Cyber Privacy

Privacy? What privacy?

We are rapidly entering the age of no privacy, where everyone is open to surveillance at all times; where there are no secrets from government.
William Orville Douglas 

Google is by far the most popular search engine in the world, and chances are that you are one of its users. But by doing so, you allow Google to collect an amazing (and disturbing) amount of information about yourself.

If you are a regular Google user, you have no privacy. Big Brother knows your name, your gender, your birth date, your cellphone number, where you live, where you work, where you go, what you like, what you watch, what sites that you have searched, etc.
It probably knows more about you than your own mother.

To its defense, Google allows you to control what you want to divulge about yourself, but navigating through its privacy labyrinth is an extremely laborious process… and few people bother to venture there.

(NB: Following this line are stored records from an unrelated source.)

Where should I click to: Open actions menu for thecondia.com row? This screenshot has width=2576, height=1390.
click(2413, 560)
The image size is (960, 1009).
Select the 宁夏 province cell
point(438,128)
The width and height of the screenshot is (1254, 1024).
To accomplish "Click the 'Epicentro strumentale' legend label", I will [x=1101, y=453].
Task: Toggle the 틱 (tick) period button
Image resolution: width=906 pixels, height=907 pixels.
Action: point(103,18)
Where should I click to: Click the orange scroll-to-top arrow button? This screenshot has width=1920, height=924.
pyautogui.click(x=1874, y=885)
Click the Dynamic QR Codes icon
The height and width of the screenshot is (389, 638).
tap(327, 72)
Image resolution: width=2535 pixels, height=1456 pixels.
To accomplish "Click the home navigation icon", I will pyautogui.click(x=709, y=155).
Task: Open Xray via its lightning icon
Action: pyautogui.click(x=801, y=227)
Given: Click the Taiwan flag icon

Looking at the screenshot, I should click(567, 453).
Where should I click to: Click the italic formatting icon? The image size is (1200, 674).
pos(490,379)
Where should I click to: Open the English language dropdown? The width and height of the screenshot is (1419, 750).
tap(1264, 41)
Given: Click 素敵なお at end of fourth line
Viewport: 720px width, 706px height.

Google, by the way, is not the only company collecting personal data. They all do it. Your personal information is now floating in cyberspace for anybody to grab. And crooks of all creeds and colors are on the lookout for it.

The real danger though is when politics are involved. It would now be very easy for a totalitarian regime to trace and detain anybody disagreeing with its policies.

Few people might think about it, but we are scarily close to Nineteen Eighty-Four. In 1949, George Orwell already imagined what such a society would be.

With cameras popping up everywhere and with face recognition software already widely used, there is no privacy anymore. We are already under the scrutiny of Big Brother. With its society now extremely polarized, it would not take very much for an American hardliner to take over and adopt spying technologies to frighten and control the masses.

Religion is the opium of the masses said Karl Marx. True, but not anymore. Smartphones are now much more addictive and dangerous than religion.

Kids today could not exist for three minutes without their smartphones. They would feel like fish out of water. If you would take it away, they would get in a withdrawal slump almost instantly and methadone might be needed.

Regardless or maybe ignorant of the danger, there is little chance that people will stop and desist. They will continue to use (and abuse) their smartphones. It is too devilishly appealing and convenient to give it up.

Just like any addiction, people won’t stop until something drastic happens. And it might be too late.

Alain

PS: Do yourself a favor: go to your Google Account and scrutinize your Privacy Checkup.